Les entreprises qui sont aujourd’hui incapables de rembourser ce prêt dans le délai fixé ne demandent pas d’effacer leur dette. Elles ne demandent que de reporter le délai de remboursement pour bénéficier de ce rabattement. Quand des entreprises ont vu leurs activités affectées de façon disproportionnée par les mesures prises par les gouvernements pendant trois ans, leur demander de rembourser la dette contractée en un peu plus d’un an est tout simplement irréaliste. Pour des dizaines de milliers d’entreprises qui sont souvent les jeunes pousses innovantes de ces secteurs d’activité, ça risque de les pousser à la faillite et de créer des centaines de milliers de perte d’emploi. Surtout avec l’inflation, la flambée des prix et la dégradation de la situation économique et sociale qu’a généré la pandémie. On en voit tous les jours les conséquences en circulant sur nos artères commerciales où le nombre de locaux vacants atteint des records. Pour l'offre touristique, la fermeture de ces entreprises innovantes est une perte considérable.

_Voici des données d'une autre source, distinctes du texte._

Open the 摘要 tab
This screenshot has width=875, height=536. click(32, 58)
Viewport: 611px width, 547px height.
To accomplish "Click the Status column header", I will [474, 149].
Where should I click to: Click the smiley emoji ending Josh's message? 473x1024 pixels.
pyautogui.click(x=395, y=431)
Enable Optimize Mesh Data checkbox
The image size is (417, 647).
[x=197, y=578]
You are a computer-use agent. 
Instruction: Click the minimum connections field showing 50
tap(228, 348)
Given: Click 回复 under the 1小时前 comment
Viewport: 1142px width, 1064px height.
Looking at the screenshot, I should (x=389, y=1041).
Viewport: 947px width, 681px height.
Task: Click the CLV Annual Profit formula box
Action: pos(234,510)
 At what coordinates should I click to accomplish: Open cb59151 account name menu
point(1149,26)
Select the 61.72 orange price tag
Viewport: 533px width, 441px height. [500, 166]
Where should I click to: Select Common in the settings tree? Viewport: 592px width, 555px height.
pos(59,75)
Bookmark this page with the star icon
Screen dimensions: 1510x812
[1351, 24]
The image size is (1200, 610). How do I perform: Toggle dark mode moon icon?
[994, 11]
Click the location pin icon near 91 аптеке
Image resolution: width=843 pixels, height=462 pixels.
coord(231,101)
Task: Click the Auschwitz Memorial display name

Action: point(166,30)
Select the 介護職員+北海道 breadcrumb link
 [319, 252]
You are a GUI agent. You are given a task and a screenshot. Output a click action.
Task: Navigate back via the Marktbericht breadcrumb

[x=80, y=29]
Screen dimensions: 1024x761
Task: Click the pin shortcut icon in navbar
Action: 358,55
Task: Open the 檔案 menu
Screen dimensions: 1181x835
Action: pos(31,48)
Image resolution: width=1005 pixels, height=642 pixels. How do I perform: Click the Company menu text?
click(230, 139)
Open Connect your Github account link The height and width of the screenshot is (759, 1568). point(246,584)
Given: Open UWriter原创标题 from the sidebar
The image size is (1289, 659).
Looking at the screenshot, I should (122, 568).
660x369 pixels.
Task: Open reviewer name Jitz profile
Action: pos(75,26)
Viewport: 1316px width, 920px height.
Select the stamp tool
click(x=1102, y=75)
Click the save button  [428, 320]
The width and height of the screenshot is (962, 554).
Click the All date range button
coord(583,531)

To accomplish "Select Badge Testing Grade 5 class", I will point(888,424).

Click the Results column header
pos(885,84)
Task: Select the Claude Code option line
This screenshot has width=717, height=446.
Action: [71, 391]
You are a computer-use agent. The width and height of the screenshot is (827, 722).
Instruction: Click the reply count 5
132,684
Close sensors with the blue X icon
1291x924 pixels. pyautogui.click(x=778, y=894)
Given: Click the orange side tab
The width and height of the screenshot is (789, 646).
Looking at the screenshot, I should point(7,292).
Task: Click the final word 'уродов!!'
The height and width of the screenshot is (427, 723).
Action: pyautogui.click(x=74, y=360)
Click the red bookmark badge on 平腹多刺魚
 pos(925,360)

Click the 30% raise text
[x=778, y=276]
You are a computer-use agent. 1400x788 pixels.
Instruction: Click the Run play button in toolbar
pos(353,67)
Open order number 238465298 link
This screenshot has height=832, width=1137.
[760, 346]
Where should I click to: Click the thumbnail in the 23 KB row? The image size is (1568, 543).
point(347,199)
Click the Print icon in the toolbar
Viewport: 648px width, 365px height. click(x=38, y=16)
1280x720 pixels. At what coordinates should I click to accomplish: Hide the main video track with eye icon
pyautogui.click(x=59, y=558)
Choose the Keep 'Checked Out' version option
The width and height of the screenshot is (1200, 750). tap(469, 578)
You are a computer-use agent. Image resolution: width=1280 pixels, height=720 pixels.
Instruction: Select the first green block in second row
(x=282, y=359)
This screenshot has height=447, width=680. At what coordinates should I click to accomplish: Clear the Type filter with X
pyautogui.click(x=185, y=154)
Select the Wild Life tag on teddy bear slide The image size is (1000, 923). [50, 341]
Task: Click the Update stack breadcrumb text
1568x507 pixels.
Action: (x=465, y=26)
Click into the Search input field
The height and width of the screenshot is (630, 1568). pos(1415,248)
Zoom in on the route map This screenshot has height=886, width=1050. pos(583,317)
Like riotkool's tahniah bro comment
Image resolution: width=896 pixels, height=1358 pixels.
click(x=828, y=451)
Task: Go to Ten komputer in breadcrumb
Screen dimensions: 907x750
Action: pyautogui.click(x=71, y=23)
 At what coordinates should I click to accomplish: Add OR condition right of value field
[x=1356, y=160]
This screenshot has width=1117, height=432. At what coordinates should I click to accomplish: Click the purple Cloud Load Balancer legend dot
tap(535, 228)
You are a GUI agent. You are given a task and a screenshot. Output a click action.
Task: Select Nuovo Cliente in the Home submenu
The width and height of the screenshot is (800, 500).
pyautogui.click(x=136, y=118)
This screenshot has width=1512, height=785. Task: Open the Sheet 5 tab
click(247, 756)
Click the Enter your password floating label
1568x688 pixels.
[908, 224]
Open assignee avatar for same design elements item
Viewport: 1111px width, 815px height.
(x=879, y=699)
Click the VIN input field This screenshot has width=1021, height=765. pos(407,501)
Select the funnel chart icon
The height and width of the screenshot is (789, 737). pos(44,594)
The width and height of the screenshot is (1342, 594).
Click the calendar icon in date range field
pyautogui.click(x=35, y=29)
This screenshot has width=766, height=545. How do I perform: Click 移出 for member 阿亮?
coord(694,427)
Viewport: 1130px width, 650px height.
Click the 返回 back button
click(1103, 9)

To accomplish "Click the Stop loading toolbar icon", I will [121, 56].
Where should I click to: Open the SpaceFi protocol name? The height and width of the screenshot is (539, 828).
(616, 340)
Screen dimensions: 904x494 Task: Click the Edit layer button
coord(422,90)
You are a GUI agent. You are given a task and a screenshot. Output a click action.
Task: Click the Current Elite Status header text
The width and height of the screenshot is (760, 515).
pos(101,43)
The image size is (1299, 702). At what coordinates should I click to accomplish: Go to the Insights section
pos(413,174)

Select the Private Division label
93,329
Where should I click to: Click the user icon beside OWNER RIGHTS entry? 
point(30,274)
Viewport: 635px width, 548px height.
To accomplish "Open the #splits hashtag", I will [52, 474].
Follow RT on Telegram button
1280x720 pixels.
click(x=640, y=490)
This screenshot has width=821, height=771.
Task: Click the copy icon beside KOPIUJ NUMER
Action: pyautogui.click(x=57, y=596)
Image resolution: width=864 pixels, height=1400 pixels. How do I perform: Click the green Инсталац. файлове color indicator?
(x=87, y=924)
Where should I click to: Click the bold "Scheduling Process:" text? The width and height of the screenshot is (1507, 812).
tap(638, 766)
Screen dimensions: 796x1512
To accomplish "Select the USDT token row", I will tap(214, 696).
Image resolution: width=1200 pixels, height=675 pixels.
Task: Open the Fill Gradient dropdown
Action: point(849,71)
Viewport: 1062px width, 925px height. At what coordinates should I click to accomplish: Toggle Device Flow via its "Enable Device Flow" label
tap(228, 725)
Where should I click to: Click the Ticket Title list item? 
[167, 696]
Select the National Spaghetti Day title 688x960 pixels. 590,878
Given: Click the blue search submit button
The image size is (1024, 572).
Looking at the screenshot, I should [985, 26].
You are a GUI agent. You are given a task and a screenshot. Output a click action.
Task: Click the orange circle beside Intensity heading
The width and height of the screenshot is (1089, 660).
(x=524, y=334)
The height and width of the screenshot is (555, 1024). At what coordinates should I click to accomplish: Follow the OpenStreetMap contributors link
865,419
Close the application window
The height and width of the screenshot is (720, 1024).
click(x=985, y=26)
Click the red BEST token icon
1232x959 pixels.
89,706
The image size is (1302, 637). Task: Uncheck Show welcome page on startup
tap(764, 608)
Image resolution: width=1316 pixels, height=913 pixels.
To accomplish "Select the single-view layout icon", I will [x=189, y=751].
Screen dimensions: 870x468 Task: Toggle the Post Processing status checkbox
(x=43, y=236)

L’affaiblissement de nos communautés
Pour les communautés LGBT qui ont toujours compté largement sur ces pôles de sortie que sont les Villages comme points d’appui, surtout en l’absence d’aide gouvernementale significative pendant des décennies et jusqu’à ce jour pour soutenir l’action communautaire, le déclin de ces entreprises ne peut que contribuer à l’affaiblissement de nos communautés et renforcer la discrimination systémique. On le voit nettement dans le Village à Montréal qui avait assez bien résisté depuis le début du siècle au recul de la vie nocturne qui a accompagné le déclin des quartiers LGBT dans de nombreux pays. Le pourcentage de locaux vacants sur la rue Ste-Catherine dépasse les 20% et la misère humaine en hausse depuis la pandémie, stimulée par une politique d’immigration irresponsable du gouvernement fédéral, aggrave la situation.
De la même façon, en pleine crise des médias, la pandémie a durement affecté les médias LGBT qui comptent essentiellement sur les revenus publicitaires provenant d’entreprises des secteurs récréotouristiques et culturels. Ce qui ne peut à son tour que contribuer au déclin des communautés.
C’est à se demander jusqu’à quel seuil d’impopularité le gouvernement Trudeau doit dégringoler pour abandonner ce mépris qui contredit tous ses beaux discours d’’être là pour tous les Canadiens et Canadiennes’, et rectifier le tir?